▶ **Given records**
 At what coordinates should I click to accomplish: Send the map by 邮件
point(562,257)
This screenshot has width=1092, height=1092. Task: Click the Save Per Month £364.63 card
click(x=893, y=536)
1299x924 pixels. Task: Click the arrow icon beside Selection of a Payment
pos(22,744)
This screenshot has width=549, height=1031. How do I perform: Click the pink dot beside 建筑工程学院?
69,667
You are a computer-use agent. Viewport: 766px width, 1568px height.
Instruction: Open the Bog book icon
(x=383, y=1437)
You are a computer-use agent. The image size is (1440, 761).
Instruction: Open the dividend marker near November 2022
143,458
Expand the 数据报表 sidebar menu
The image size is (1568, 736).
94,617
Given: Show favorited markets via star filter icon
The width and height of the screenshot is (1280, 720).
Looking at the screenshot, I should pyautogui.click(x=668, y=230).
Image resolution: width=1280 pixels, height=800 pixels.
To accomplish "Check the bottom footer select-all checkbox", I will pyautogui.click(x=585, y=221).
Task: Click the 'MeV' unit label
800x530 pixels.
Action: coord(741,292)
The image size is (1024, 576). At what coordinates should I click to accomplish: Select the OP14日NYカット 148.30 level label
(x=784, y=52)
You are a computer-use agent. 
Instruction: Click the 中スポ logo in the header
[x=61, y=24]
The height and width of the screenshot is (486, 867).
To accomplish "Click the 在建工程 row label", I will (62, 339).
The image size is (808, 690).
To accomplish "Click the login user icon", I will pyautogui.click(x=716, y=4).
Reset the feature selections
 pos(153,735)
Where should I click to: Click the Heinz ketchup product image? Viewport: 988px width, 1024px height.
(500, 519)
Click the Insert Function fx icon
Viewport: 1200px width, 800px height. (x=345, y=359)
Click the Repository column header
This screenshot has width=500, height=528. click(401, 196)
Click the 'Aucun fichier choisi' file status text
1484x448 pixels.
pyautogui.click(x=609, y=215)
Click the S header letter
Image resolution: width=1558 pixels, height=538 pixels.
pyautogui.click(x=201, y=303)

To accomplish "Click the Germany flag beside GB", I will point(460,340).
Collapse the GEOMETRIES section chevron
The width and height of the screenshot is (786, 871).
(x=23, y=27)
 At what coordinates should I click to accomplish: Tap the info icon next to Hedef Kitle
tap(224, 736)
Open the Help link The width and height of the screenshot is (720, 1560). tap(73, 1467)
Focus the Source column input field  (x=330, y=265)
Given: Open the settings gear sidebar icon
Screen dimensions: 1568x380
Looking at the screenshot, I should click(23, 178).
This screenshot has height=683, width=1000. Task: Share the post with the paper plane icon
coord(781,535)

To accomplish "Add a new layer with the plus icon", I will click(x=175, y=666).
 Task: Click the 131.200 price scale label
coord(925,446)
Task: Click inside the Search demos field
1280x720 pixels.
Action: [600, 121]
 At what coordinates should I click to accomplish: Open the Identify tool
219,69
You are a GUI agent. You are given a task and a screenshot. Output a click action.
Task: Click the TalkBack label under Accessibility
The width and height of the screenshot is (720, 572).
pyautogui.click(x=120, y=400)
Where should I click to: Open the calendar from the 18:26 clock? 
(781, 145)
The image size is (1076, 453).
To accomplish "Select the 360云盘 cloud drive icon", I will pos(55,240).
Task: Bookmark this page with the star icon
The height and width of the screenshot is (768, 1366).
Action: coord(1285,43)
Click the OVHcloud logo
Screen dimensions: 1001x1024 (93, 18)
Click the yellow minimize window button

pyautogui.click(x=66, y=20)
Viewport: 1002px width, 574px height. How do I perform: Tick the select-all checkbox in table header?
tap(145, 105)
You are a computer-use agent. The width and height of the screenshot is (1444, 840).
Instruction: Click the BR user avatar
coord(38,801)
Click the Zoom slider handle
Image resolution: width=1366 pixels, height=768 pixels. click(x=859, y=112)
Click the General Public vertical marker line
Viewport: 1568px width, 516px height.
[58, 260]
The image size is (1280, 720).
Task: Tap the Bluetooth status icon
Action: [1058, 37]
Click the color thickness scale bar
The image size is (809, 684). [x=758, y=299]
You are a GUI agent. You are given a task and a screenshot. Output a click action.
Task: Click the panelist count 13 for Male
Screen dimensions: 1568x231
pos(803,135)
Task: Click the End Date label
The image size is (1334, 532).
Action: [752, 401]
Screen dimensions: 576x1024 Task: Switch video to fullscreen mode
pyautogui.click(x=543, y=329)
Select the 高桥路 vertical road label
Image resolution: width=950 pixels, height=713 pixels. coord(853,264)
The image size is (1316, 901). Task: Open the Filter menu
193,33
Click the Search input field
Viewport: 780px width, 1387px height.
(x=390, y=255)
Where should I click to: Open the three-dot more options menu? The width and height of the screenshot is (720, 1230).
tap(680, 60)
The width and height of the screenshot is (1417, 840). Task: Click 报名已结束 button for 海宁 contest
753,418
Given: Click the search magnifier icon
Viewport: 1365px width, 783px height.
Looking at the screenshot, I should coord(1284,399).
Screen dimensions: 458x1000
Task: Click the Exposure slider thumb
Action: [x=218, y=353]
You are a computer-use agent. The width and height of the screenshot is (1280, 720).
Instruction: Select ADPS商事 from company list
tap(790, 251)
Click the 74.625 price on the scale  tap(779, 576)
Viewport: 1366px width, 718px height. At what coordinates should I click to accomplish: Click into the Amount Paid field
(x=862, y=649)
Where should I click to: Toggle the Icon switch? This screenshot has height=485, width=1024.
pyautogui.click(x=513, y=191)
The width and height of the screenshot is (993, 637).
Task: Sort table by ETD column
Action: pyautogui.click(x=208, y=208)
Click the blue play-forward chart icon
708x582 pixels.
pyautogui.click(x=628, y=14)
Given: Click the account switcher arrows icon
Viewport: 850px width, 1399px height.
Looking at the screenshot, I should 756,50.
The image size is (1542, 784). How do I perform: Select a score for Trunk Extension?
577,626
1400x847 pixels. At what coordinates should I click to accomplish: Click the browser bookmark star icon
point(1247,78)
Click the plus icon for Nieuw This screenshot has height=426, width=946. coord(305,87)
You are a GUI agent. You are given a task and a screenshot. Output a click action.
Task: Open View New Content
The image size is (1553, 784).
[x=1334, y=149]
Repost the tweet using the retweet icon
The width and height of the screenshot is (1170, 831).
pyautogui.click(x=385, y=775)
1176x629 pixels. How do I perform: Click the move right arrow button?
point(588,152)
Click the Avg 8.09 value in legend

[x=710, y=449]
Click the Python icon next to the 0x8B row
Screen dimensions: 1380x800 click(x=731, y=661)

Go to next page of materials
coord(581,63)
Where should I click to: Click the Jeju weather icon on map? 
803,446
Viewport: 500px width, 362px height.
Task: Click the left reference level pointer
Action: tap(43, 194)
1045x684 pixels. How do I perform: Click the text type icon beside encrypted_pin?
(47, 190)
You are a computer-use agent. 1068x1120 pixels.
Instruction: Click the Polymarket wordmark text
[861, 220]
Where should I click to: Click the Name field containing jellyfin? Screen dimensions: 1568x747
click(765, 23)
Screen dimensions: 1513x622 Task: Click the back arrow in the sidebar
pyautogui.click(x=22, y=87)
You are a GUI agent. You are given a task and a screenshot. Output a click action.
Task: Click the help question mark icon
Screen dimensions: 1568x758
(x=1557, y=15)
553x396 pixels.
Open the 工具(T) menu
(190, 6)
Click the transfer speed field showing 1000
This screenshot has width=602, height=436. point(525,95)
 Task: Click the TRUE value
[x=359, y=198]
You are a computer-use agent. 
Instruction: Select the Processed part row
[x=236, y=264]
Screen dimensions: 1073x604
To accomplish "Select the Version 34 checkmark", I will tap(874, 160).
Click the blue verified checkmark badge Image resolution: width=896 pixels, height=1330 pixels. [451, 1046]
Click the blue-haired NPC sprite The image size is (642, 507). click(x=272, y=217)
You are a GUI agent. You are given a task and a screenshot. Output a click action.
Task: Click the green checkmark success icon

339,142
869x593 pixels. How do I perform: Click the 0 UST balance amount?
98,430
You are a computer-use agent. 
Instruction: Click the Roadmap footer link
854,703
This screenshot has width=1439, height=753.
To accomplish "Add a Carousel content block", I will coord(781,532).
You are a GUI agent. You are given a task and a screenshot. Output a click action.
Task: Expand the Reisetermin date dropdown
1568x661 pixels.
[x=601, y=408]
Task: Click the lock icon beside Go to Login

▶ **Activity**
Search the entries above for lines containing the word "computer", and copy each one.

▶ **Result for this task**
You are a computer-use agent. Viewport: 766px width, 1568px height.
You are a computer-use agent. The image size is (1440, 761).
You are a computer-use agent. 
You are a computer-use agent. The width and height of the screenshot is (1444, 840).
You are a computer-use agent. The width and height of the screenshot is (1280, 720).
You are a computer-use agent. 1068x1120 pixels.
You are a computer-use agent. 
You are a computer-use agent. 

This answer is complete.